──────── Information given
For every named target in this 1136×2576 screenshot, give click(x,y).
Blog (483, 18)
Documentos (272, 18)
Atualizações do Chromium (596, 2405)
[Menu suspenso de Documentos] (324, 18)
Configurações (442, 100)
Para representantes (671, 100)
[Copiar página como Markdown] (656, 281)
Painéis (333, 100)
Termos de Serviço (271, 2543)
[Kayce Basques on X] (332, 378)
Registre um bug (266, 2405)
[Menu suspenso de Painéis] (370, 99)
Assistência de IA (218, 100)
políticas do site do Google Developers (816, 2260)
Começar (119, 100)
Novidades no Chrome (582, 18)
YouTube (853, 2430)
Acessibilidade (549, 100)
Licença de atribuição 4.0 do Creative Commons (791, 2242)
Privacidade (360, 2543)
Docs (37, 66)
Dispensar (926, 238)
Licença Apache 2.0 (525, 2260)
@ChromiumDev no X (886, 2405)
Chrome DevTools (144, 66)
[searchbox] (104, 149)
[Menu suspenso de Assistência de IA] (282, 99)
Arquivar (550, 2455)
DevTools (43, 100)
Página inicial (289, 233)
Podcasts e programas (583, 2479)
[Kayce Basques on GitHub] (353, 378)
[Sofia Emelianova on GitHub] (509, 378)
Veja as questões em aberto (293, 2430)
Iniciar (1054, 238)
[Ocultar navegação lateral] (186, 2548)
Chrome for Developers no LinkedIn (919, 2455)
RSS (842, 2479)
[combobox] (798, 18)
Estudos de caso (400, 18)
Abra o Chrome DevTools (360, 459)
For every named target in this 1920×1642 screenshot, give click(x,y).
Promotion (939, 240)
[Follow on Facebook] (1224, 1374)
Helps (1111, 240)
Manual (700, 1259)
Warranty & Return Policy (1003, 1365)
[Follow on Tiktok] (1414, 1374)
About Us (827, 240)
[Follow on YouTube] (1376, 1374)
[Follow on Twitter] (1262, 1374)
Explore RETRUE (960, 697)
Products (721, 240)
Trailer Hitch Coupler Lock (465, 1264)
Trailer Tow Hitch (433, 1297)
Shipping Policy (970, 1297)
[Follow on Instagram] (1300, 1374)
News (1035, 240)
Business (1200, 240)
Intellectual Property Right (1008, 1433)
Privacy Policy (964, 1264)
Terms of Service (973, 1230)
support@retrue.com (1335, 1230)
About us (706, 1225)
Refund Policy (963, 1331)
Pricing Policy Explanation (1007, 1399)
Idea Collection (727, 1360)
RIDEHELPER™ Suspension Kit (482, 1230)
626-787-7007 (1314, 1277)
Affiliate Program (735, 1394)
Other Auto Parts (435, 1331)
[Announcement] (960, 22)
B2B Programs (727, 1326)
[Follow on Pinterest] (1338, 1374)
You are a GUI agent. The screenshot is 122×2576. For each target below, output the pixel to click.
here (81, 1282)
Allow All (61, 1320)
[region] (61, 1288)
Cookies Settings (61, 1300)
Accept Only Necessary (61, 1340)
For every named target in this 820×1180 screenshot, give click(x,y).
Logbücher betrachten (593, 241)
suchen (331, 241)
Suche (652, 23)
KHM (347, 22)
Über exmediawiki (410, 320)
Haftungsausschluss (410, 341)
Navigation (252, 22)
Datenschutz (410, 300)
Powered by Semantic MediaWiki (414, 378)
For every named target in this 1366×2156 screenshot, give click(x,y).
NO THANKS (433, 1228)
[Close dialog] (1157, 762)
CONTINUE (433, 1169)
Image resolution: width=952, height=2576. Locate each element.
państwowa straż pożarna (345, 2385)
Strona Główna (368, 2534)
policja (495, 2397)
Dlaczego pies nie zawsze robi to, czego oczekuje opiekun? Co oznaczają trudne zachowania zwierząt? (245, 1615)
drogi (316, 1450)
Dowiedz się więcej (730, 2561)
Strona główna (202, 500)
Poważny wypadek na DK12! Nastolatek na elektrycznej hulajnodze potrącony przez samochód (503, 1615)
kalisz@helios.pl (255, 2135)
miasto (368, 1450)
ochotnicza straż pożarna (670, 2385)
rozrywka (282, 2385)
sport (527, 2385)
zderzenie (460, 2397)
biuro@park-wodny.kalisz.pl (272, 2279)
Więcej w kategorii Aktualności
────────────────
§ Exercise aim
Extract the first line above and each line after it up to and including the one with "[searchbox] (104, 149)", please, exactly and with nothing else.

§ Task solution
For every named target in this 1136×2576 screenshot, give click(x,y).
Blog (483, 18)
Documentos (272, 18)
Atualizações do Chromium (596, 2405)
[Menu suspenso de Documentos] (324, 18)
Configurações (442, 100)
Para representantes (671, 100)
[Copiar página como Markdown] (656, 281)
Painéis (333, 100)
Termos de Serviço (271, 2543)
[Kayce Basques on X] (332, 378)
Registre um bug (266, 2405)
[Menu suspenso de Painéis] (370, 99)
Assistência de IA (218, 100)
políticas do site do Google Developers (816, 2260)
Começar (119, 100)
Novidades no Chrome (582, 18)
YouTube (853, 2430)
Acessibilidade (549, 100)
Licença de atribuição 4.0 do Creative Commons (791, 2242)
Privacidade (360, 2543)
Docs (37, 66)
Dispensar (926, 238)
Licença Apache 2.0 (525, 2260)
@ChromiumDev no X (886, 2405)
Chrome DevTools (144, 66)
[searchbox] (104, 149)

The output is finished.